Re: optimizing daily data storage in Pg

From: Scott Marlowe <scott(dot)marlowe(at)gmail(dot)com>
To: P Kishor <punk(dot)kish(at)gmail(dot)com>
Cc: pgsql-general(at)postgresql(dot)org
Subject: Re: optimizing daily data storage in Pg
Date: 2010-07-23 06:33:46
Message-ID: AANLkTinq0c2f3Fgam3hsFNfbY39oKiMzFtK5CwTE_5tO@mail.gmail.com
Views: Raw Message | Whole Thread | Download mbox | Resend email
Thread:
Lists: pgsql-general

Does ordering the data in the table by day, cell_id help at all?
How big ARE the indexes we're talking about? If the total size of all
the indexes you need to do your queries run into the hundreds of
gigabytes, going from 12 to 32 Gigs of RAM may be like flapping your
arms our the window of your car in terms of effectiveness. If the
indexes that you need at one time add up to something in the 32 to
256Gig range then adding enough memory to hold most or all of them at
once would help and is doable, but the price goes up fast when you get
to the > 64Gig range.

If everything is read only, then pg may or may not be the best fit.
It sounds more like what you're doing is batch processing, or at least
batch processing friendly. If you could roll up your data, either in
the db or beforehand while preparing it, that might be a big win.
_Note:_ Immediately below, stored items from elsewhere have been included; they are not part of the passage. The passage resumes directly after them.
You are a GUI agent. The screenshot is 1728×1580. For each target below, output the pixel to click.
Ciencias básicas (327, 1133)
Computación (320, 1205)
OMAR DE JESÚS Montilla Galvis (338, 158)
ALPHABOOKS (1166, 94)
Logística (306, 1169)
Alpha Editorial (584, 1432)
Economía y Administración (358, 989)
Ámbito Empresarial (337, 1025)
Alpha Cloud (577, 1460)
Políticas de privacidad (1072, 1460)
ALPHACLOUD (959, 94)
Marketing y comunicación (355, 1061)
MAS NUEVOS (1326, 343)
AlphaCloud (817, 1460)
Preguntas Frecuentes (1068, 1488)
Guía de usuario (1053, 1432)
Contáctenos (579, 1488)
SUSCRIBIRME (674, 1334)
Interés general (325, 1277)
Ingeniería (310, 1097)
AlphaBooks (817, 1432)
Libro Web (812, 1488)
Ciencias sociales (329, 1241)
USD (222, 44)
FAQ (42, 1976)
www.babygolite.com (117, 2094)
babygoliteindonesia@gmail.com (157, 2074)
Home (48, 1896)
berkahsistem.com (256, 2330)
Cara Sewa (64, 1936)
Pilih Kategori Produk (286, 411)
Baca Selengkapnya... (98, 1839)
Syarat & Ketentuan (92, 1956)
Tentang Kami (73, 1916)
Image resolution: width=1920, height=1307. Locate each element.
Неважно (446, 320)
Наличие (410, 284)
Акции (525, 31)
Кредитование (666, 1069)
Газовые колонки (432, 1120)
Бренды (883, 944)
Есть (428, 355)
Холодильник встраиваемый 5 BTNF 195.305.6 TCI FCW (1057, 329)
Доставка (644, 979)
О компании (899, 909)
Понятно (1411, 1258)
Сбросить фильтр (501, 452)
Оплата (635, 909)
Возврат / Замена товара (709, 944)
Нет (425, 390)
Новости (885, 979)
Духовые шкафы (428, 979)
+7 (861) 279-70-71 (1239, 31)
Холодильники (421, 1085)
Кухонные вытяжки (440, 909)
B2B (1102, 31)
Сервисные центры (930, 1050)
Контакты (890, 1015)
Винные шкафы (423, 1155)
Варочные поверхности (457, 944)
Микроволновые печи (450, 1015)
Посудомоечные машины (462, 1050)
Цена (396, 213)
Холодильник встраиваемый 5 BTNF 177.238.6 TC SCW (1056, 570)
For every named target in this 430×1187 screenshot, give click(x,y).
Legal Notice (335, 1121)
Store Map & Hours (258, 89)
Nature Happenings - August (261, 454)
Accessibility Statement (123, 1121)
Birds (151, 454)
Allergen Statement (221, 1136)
Is your machine IO bound when running these queries?

What does "iostat -xd 1" say about throughput and % utilization? I'm
assuming you're running an OS with sysstat available. If you're on
something else, then you'll need to research how to see your IO
workload on that OS.

htop is a nice graphical way of seeing your wait states as well, with
the red bars representing IO wait on a machine.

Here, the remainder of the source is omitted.